加齢による視覚機能の変化のうちで、視力の矯正が困難になる原因が、加齢に伴う生理的老化による水晶体の透過率の減少、瞳孔の縮小が生じる老人性縮瞳、視細胞の減少や、視神経などの中枢神経に至る神経経路の機能に問題が生じることによると考えられており、視覚機能は生理的老化によって低下すると考える事が出来ます。
視覚機能の変化では、老人性白内障、加齢黄斑変性症、糖尿病網膜症や緑内障などの、加齢に伴う病的老化がかかわる疾患によって、視力障害を引き起こすことがあります。
老人性白内障は、水晶体が白濁してしまい、視力の低下と羞明という乱反射のようなまぶしさを感じる症状が見られます。
加齢黄斑変性症は、網膜の中心部にある黄斑部に新しい血管が出来てしまい、網膜下や硝子体に出血を起こし、視力の低下や失明に至る場合があります。
糖尿病網膜症は、糖尿病の三大合併疾患(糖尿病腎症・神経症・網膜症)のひとつで、わが国での成人の失明原因の第一位となっています。
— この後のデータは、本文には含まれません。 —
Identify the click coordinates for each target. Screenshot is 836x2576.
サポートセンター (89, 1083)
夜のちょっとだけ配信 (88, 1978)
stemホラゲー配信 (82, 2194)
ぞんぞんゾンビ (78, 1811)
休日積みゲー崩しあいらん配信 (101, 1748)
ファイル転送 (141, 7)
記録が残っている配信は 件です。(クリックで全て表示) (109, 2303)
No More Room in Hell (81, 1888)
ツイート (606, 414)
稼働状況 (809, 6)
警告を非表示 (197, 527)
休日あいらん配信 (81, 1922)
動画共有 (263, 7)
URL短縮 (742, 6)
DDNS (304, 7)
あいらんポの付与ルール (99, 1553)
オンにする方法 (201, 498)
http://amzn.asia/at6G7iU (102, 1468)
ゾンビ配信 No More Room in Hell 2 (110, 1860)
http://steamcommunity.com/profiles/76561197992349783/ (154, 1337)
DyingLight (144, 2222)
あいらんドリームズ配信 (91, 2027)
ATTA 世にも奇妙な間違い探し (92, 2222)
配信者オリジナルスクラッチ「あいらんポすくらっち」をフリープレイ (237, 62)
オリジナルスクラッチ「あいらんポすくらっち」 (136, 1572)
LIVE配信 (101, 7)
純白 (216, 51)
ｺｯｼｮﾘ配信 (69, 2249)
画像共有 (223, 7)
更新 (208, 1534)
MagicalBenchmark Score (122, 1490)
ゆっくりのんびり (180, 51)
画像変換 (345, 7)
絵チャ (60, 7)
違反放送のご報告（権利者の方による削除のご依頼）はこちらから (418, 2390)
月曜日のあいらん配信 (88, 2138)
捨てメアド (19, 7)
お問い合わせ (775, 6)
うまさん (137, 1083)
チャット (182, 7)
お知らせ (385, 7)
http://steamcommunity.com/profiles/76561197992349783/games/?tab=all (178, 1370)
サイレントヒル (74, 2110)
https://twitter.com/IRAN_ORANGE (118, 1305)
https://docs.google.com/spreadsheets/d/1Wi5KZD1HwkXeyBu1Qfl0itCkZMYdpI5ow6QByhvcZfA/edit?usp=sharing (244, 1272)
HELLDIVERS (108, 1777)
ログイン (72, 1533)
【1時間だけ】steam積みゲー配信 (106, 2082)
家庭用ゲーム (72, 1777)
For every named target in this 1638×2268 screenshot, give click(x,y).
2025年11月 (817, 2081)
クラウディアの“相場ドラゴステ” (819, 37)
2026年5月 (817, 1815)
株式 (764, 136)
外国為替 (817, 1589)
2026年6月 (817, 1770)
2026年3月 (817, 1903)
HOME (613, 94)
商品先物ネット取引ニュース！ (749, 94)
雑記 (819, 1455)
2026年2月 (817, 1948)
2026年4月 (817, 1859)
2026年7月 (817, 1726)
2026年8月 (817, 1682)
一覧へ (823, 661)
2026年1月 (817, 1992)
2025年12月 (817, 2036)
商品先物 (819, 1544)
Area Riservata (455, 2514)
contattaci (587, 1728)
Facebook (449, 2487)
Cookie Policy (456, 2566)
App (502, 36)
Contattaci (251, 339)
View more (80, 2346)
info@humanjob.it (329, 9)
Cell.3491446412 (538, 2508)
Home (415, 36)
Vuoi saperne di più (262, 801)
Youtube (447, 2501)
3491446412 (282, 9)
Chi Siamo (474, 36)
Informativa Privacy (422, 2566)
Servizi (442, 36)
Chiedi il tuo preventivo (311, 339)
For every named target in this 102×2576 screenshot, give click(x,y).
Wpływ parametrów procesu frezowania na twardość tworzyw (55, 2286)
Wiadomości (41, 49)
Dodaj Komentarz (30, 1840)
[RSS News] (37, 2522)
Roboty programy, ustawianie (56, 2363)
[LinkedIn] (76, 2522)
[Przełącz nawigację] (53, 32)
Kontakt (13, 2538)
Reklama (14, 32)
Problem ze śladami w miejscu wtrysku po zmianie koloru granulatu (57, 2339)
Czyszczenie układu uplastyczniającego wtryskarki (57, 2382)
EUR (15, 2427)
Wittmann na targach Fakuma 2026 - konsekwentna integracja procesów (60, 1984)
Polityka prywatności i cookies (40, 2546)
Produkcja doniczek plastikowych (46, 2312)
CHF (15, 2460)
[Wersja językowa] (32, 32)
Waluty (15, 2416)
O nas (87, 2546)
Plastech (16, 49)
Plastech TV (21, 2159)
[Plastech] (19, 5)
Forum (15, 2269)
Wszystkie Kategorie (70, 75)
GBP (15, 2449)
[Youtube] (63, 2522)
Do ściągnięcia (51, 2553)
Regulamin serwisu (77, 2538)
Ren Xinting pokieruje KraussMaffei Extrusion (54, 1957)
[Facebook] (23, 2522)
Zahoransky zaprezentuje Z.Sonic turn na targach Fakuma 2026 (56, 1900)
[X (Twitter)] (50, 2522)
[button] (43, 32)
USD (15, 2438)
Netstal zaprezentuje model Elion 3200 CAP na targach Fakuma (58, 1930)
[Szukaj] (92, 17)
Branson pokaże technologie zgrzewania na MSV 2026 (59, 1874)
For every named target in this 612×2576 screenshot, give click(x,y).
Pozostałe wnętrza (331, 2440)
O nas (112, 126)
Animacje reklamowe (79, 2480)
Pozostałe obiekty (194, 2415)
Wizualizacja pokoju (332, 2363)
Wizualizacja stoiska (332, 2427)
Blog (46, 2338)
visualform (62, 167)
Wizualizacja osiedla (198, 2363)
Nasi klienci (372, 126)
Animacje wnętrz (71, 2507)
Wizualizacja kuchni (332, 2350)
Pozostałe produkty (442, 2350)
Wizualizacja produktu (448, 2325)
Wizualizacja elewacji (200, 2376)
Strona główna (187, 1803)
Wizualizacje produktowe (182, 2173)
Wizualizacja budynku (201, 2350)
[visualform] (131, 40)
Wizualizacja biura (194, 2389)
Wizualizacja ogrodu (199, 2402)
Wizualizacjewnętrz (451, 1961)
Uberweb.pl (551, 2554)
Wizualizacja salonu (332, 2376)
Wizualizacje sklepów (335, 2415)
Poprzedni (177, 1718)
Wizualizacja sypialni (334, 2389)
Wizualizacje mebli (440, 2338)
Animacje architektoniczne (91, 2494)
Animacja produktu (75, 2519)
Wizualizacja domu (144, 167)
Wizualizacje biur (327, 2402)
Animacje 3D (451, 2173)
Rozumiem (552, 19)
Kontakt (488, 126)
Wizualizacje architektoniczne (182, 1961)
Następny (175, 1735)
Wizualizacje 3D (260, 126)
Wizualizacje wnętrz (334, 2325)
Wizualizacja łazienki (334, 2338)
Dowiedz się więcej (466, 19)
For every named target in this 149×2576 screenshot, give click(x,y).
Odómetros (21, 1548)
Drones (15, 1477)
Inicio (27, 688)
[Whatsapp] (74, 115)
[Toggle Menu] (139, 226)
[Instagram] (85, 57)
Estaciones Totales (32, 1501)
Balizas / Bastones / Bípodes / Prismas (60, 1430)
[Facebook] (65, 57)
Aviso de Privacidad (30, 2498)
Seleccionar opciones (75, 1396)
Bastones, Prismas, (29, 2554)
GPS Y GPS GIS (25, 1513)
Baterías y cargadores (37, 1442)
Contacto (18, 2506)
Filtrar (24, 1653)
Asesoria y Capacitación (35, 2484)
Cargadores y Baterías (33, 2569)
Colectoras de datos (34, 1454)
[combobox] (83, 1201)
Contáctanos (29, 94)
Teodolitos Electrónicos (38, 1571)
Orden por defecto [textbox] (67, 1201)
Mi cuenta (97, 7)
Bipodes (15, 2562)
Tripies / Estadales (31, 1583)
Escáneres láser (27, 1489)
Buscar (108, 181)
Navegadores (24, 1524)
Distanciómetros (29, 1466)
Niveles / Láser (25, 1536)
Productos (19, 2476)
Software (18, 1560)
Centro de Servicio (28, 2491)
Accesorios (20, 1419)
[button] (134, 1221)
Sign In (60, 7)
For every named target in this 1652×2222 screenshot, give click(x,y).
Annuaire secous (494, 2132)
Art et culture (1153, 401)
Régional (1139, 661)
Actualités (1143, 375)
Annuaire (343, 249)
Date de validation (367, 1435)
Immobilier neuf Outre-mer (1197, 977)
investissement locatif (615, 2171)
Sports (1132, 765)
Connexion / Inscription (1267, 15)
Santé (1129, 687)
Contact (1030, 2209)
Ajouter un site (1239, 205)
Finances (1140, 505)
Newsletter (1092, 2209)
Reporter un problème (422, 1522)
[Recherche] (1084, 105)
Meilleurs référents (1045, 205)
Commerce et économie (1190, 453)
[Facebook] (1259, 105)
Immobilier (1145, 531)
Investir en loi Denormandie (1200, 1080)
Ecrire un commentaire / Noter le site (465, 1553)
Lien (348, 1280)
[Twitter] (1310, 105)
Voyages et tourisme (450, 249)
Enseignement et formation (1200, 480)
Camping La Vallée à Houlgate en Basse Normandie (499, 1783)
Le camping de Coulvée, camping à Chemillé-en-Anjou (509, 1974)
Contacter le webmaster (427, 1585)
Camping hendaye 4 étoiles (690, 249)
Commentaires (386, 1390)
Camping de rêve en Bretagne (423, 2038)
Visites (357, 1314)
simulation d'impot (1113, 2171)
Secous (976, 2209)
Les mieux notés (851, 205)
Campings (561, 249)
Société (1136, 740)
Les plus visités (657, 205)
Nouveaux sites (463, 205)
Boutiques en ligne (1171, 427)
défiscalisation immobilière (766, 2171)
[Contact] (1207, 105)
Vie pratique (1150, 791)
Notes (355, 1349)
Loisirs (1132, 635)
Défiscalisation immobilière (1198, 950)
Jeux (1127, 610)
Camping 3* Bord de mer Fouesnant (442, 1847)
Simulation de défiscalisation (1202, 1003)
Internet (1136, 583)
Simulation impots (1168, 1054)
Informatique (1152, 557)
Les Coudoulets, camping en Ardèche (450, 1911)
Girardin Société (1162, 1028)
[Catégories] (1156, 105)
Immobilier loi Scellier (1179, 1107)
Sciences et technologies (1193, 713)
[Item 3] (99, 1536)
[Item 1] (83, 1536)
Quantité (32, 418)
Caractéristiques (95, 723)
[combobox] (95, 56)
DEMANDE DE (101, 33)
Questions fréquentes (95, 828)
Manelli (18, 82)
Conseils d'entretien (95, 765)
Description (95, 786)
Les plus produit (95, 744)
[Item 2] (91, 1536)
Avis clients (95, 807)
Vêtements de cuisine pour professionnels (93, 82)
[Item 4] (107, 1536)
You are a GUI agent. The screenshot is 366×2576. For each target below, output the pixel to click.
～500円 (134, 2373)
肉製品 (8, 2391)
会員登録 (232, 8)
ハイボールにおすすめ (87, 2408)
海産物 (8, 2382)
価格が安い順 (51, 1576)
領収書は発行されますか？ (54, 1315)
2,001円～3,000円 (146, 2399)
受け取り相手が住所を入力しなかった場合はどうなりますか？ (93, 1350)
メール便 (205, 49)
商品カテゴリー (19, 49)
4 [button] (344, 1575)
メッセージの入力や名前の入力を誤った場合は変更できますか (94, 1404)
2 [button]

緑内障は、眼圧の上昇により圧迫された視神経が萎縮して、視力の低下や視野の障害が生じます。わが国の失明原因の第一位であり、40歳以上の有病率は5%であるという調査結果が出ています。
視覚機能の変化のうちで、色覚については、老人性縮瞳のために網膜に到達する光の量が少なくなってしまい、色は全体的に明度・彩度が下がって見えます。さらに、老人性白内障の進行が加わることによって、網膜に到達する光量の低下だけでなく、水晶体が黄変するために、青や緑の感度が低下することになり、青色や緑色の明度・彩度が著しく低くなります。特に黒地に青文字は見えにくくなってしまいます。
視覚機能の変化には、加齢による生理的老化によって、眼の水晶体囊の弾性低下、毛様体筋の作用の低下、水晶体の硬化が原因となり、眼の調節能力が低下して老視(老眼)が引き起こされます。また、乱視も生理的老化による眼筋の筋力低下によって、角膜や水晶体のゆがみをコントロール出来なくなって生じます。